The first is the Periodic Inspection of Parking Structures (PIPS) program. Any building with a parking garage or open parking structure must have it inspected every six years by a Qualified Parking Structure Inspector, a New York State licensed Professional Engineer with specialized structural experience. Reports must be filed with the NYC Department of Buildings (DOB). The law followed a series of high-profile garage collapses, and enforcement is active.

The second is the annual parapet observation. Buildings with parapets fronting the public right-of-way must have an observation performed by December 31 each year. Unlike the parking requirement, this does not require a licensed engineer; a qualified person capable of identifying hazards can perform it. Results are maintained on record by the owner. DOB notification is only required if an unsafe condition is found, at which point public protection must be installed immediately.

Two programs, one law. Different inspectors, different cycles, different filing triggers. Treating them as one is how owners end up non-compliant on both.

Local Law 152: Gas Piping Enforcement Is Escalating Now
LL152 requires periodic inspections of gas piping systems in all NYC buildings served by gas, with one- and two-family homes exempt. A Licensed Master Plumber must inspect exposed gas piping in common areas from the meter up to tenant spaces, with results filed with the DOB within 60 days.

The four-year cycle is organized by community district, and the current Cycle 2 runs through 2028. That means different buildings are due in different years: community districts 4, 6, 8, 9, and 16 are due by December 31, 2026, while districts 11, 12, 14, 15, and 17 are due by December 31, 2027. There is no single citywide deadline.

Civil penalties reach $5,000 per building and recur annually if filings remain outstanding. More consequential is what happens when an unsafe condition goes unremediated: the DOB can trigger a gas shutoff. For occupied residential buildings, that means no heat and no hot water, which is an emergency, not a compliance matter.

Enforcement is actively escalating.
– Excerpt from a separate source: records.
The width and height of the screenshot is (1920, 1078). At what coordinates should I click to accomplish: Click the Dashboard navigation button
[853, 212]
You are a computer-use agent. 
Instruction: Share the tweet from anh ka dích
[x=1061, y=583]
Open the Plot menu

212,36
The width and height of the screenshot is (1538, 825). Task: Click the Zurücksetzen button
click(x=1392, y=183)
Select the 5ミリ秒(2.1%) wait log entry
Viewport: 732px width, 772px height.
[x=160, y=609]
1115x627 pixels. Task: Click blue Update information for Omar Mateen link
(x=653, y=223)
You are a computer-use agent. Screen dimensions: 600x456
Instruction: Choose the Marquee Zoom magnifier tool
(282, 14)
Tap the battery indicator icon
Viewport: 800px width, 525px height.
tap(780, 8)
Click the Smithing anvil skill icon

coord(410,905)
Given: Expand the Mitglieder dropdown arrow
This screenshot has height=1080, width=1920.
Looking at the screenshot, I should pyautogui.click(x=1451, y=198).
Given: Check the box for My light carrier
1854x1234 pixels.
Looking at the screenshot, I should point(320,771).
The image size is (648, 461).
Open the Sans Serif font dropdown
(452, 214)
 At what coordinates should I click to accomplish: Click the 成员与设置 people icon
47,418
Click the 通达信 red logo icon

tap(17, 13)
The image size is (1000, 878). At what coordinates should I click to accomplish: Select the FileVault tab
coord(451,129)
The DOB began issuing Notices of Deficiency in January 2025 for missed Cycle 1 filings and expanded to current-cycle buildings by September 2025. The notices carry no immediate penalty, but they are a clear signal of where DOB attention is headed.

Local Law 11 / FISP Cycle 10: The Familiar Law With a New Wrinkle
Most owners of buildings over six stories know the Facade Inspection Safety Program (FISP),. Hire a qualified inspector, document facade conditions, file every five years. Cycle 10, running 2025 to 2029, introduces sub-cycle deadlines staggered by the last digit of your block number, meaning your filing window is specific to your block, not a general five-year horizon.

Missing that window triggers a $1,000-per-month late filing penalty plus a $5,000 annual failure-to-file fee. A building that slips its sub-cycle deadline by 12 months faces $17,000 in penalties before any facade condition is even addressed. Buildings carrying open SWARMP conditions from Cycle 9 enter Cycle 10 with compounding obligations.

The owners most exposed are not first-timers. They are experienced filers who assumed Cycle 10 worked the same way as Cycle 9.

The Real Problem Is the Calendar
LL97 reports are due May 1. LL126 parapet observations are due December 31, annually. LL126 parking inspections run on six-year sub-cycles. LL152 gas inspections run on four-year community district cycles. FISP runs on five-year block-based sub-cycles. None of these align.

The compliance failures we see most often are not caused by ignorance of the law. They are caused by the operational reality of tracking overlapping cycles across multiple buildings without a system built to handle it. The fines are not a surprise when they arrive. They are the predictable result of a compliance calendar that nobody was actually managing.

Lucas Giacalone is director of technology & compliance at KOW Building Consultants, and is also the founder of LLDesk, Manhattan, N.Y.